EXTRACT PROVIDED =
++++++++++

Investor focus on the Middle East conflict stems from its wider implications for energy markets and inflation. The war’s continuation risks prolonging energy disruptions, which could drive U.S. consumer prices higher and pressure the Federal Reserve to consider interest rate increases. This dynamic has strengthened the dollar due to its historical connection with Treasury yields and its role as a safe-haven asset in times of uncertainty.
Meanwhile, economic data from other major global regions added to the dollar’s appeal. Purchasing Managers’ Indexes (PMIs) from Europe, the UK, and Japan fell short of expectations, signaling slowing economic activity. Europe’s economy contracted at its sharpest pace in over two and a half years, pressured by rising living costs and increased layoffs linked to the conflict’s ripple effects.

++++++++++

DATASET SECTION =
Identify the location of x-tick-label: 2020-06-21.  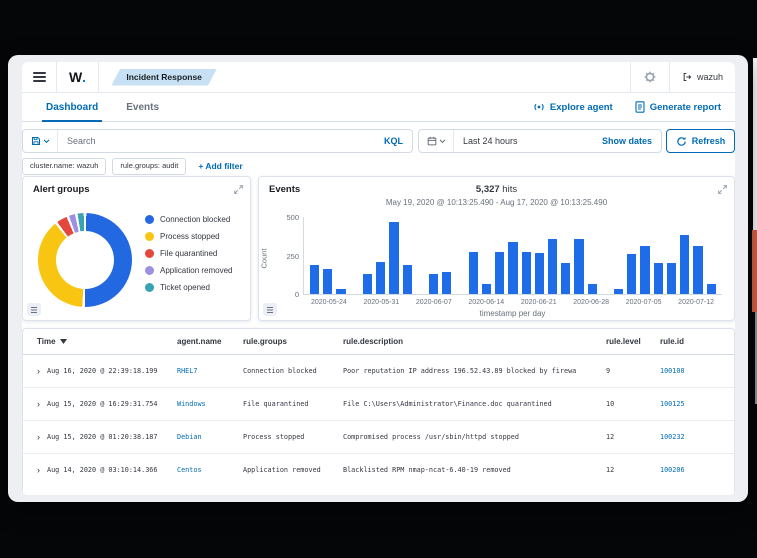
(538, 302).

++++++++++

ASSIGNED TASK 1 = In the passage about the dollar, which regions had PMIs that fell short of expectations?
ASSIGNED TASK 2 = Reproduce the stretch of the passage about the dollar from "Investor focus on" through "times of uncertainty.".
ASSIGNED TASK 3 = Take the passage about the dollar further, picking up after its last sentence.

WRITTEN RESPONSE 1 = Europe, the UK, and Japan.

WRITTEN RESPONSE 2 =
Investor focus on the Middle East conflict stems from its wider implications for energy markets and inflation. The war’s continuation risks prolonging energy disruptions, which could drive U.S. consumer prices higher and pressure the Federal Reserve to consider interest rate increases. This dynamic has strengthened the dollar due to its historical connection with Treasury yields and its role as a safe-haven asset in times of uncertainty.

WRITTEN RESPONSE 3 =
Despite these headwinds, the European Central Bank remains on track to raise interest rates, reflecting concerns about inflation and potential recession risks. In Britain, business activity declined to its lowest level in more than a year, while Japan saw a mild slowdown in its manufacturing sector, underscoring the fragile state of growth outside the United States.
Analysts highlight the combination of heightened U.S. growth prospects and persistent global economic challenges as key drivers for the dollar’s relative strength. While the near-term outlook for a resolution to the Middle East tensions remains uncertain, the interplay of geopolitical and economic factors continues to dominate currency markets.